═══ Working data ═══

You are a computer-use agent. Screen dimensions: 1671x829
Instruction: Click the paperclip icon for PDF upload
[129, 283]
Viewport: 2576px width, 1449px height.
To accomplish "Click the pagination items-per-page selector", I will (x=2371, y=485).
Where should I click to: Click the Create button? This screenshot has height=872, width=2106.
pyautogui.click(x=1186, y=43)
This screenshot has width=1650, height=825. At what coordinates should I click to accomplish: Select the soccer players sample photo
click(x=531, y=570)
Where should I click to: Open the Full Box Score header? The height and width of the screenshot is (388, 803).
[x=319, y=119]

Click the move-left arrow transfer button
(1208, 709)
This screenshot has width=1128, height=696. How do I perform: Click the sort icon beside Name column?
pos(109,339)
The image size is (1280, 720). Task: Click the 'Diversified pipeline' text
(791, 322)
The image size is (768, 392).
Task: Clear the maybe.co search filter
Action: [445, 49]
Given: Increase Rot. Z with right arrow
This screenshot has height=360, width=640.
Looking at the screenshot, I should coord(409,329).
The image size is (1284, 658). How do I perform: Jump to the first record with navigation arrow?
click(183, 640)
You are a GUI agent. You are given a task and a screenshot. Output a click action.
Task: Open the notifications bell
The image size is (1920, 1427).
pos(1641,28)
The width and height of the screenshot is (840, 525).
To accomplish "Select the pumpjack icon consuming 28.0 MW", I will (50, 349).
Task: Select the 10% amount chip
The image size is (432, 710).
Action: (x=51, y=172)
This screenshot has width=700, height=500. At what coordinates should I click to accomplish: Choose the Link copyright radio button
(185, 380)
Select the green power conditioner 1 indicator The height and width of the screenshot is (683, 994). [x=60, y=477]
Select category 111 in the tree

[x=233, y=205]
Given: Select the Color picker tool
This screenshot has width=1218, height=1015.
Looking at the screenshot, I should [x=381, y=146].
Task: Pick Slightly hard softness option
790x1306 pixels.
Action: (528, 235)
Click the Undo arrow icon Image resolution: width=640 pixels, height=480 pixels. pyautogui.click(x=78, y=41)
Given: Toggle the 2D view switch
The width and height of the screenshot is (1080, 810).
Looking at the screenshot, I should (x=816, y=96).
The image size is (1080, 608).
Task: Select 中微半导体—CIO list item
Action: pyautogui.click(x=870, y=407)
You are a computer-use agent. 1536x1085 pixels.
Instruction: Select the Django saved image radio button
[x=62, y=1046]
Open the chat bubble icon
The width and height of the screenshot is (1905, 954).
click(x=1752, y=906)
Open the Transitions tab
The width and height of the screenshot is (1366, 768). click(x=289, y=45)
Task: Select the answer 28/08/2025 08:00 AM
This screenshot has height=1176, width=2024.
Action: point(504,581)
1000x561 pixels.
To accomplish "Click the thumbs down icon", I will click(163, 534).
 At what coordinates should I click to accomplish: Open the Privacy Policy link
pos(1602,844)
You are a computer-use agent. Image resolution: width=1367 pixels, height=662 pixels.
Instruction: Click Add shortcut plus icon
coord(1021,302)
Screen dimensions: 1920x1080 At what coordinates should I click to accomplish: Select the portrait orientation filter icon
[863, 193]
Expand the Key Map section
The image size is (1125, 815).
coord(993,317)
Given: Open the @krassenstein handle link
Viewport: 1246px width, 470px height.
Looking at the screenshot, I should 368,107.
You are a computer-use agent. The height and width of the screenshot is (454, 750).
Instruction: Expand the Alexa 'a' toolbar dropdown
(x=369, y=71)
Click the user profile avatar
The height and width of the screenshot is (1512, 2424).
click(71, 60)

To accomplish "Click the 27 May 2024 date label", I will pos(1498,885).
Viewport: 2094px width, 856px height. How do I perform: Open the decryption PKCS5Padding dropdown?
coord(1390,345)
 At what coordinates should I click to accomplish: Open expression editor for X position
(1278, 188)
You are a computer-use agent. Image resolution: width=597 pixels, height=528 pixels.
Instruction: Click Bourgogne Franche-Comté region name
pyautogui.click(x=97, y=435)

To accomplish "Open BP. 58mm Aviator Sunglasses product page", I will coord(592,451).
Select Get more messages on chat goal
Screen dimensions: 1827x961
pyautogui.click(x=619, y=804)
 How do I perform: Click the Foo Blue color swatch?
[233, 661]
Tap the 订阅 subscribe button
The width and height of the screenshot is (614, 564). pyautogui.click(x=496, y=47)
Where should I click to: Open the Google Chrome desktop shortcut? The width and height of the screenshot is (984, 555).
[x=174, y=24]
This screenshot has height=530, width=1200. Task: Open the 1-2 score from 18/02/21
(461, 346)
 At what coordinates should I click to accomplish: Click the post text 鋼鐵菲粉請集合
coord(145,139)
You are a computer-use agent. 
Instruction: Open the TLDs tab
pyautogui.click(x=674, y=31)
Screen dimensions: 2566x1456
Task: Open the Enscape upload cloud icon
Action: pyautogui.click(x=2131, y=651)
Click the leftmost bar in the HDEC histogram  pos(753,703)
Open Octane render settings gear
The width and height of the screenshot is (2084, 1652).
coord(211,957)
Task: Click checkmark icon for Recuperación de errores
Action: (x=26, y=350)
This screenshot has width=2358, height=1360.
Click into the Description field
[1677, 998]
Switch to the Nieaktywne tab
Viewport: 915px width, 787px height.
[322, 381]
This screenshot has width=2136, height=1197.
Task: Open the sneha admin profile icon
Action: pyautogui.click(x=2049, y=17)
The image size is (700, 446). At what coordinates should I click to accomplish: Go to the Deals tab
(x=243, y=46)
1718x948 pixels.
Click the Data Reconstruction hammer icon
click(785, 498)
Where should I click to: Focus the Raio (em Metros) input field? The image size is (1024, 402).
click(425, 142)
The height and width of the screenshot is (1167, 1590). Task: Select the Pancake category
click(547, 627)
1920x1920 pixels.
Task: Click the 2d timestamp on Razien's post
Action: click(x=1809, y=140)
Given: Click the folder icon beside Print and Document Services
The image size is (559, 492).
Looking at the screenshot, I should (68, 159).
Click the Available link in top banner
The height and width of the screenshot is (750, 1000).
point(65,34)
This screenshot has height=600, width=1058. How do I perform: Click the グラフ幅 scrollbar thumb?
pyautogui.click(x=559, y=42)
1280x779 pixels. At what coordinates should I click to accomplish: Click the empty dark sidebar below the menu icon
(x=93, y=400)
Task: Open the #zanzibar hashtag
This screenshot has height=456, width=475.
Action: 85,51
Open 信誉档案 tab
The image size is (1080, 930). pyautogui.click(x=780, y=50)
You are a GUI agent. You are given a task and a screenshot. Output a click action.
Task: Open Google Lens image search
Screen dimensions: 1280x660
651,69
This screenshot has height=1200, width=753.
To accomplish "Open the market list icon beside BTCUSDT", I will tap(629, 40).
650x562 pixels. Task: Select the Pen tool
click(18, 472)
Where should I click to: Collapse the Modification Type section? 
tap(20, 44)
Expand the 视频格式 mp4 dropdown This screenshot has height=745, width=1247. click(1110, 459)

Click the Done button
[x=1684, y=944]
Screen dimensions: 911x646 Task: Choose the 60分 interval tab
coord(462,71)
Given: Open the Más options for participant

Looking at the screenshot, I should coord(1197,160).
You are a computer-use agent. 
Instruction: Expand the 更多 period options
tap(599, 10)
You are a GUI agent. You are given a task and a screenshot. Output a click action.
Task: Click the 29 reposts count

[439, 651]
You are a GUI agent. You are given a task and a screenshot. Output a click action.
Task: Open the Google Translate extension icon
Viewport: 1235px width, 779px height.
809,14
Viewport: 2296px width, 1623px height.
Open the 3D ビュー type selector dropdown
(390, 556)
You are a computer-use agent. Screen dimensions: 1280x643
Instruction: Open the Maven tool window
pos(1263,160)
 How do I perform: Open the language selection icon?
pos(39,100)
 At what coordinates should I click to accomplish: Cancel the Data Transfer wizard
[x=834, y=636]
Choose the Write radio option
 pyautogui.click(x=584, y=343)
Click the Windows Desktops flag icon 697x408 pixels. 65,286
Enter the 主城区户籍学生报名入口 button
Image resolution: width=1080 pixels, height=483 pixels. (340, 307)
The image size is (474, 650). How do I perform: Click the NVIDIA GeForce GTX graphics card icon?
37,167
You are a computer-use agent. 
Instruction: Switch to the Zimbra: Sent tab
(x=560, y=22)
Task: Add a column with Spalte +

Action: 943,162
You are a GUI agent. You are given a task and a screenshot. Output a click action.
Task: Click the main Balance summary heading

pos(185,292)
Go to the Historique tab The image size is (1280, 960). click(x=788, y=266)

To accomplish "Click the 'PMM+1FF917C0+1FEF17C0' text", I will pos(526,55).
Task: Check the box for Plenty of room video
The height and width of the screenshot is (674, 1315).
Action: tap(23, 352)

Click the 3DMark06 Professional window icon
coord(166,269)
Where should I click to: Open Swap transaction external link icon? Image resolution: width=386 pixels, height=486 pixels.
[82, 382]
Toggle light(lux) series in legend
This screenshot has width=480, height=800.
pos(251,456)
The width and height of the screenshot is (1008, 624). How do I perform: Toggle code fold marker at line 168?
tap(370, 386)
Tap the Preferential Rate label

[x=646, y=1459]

═══

### [Problem description]
Pick out and copy every line of the records above that contains the word "with". Case counts, so the capitalization must match.

### [Answer to this problem]
Given: Increase Rot. Z with right arrow
The image size is (1284, 658). How do I perform: Jump to the first record with navigation arrow?
Task: Add a column with Spalte +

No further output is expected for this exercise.